I thought I should share a bit of feedback on the pros and cons of using the Shopify Buy Button as a temporary e-Commerce solutions in the hopes of highlighting some key expectations/hopes for the upcoming Webflow eCommerce release.

The project I created is: https://www.welovelocal.nz - it is a side project I am working on with my partner. We sell gift boxes curated with locally made products like peanut butter, cordial and so on.

Firstly the pros of using the Shopify Buy Button:

- It’s cheap: For $9 per month you can get Shopify lite which is all you need to turn your Webflow website into an eCommerce site. We don’t do any subscription services or any of that fancy stuff, so the integration is fine for our purposes.

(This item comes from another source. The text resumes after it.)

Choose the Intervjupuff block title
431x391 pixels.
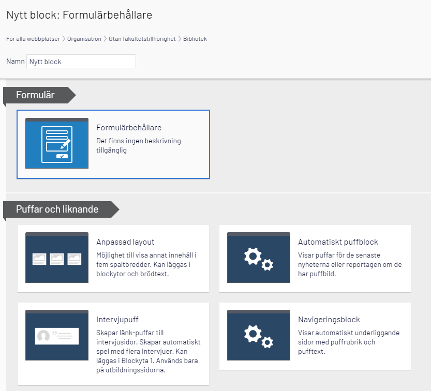(117, 319)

The Shopify Admin panel interface is slick: As easy as Webflow makes it easy for non-developers to create beautiful mobile responsive website, Shopify makes it easy for non-business people to set up an online business. My partner who never set up a business in the past finds the interface super slick too and understands how it works. I hope you have something in the pipeline for this, Webflow :wink:

The integration is super simple: If you watch the tutorial on how to integrate Shopify with your Webflow CMS there is really no reason why you can’t get an eCommerce site in Webflow up and running. It’s super easy to copy and paste in the code to run Shopify, and the little bit of manual coding required for your products_ids is a one-off task that is super manageable.

The cons (and my hopes for Webflow eCommerce):

  • Tracking anything with the BuyButton is hard (in GA or in Shopify) (if you do paid advertising, you will hate this)- Tracking eCommerce behaviour through Webflow and Shopify is close to impossible. As soon as people “add to cart” I can’t see what’s going on, which makes it impossible for me to implement traditional eCommerce marketing strategies like retargeting, sending “abandon cart” emails etc. - It’s not a deal breaker for We Love Local, but it certainly is for other projects - especially client work. I need to be able to understand how people behave on my site in order to make the changes I think will improve the overall performance of the store. You will struggle doing that with the Buy Button integration.

-No email engagement i briefly touched on this in the previous, but I have no way of managing the email workflow which makes everything pretty manual and time consuming. I am hoping Webflow eCommerce has that sorted.

-Only one-off product sales Again, doesn’t directly apply to We Love Local, but I have had to turn down some projects that required recurring payments. I am going to give Plasso a crack soon to see how that works, but only being able to use the Shopify integration to sell one-off products limits what you can sell quite a bit. It also doesn’t allow for digital downloads and upsells etc.

Those are my two cents for people wondering if they should use the Shopify integration.

Cheeeeeers,
Connor


#2

Thanks for sharing, very insightful. I am in a similar situation, but as I sell low volume and on a case-by-case basis I do not need inventory management, so I opted for a PayPal button instead.

Also waiting for Webflow Ecommerce though! :grimacing:


#3

I concur with all of your points and would like to add one.

- It’s not easy to customize the design of the Shopify buy buttons or shopping cart. Other than the basic controls given inside of Shopify, it requires custom coding CSS adjustments. This becomes harder because the class names are not always obvious. Plus there’s the annoyance of adjusting the code then saving the html embed and publishing to see the changes. This is a huge time suck and contrast to Webflow’s visual coding paradigm.

This a problem that Webflow Ecommerce will no doubt solve and get right.